> [Requirements] Set out the items below as a numbered list, from the line with "Home (166, 169)" through the end of the items, both included, and leave out any blank lines.

> [Provided entries]
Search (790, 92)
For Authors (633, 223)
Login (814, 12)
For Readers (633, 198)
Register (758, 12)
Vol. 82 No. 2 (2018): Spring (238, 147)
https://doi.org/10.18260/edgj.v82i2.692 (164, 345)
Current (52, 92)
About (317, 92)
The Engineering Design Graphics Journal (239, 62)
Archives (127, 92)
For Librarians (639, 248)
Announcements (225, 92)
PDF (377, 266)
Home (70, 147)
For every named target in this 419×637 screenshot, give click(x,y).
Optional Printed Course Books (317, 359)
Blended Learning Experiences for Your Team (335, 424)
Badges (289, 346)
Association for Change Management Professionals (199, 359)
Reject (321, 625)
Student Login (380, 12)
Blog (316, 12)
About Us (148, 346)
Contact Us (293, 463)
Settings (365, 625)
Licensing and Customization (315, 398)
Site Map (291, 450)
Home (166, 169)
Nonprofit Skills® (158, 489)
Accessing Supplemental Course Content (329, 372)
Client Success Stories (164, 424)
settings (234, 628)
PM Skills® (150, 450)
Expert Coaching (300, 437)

> [Answer to the task]
1. Home (166, 169)
2. Nonprofit Skills® (158, 489)
3. Accessing Supplemental Course Content (329, 372)
4. Client Success Stories (164, 424)
5. settings (234, 628)
6. PM Skills® (150, 450)
7. Expert Coaching (300, 437)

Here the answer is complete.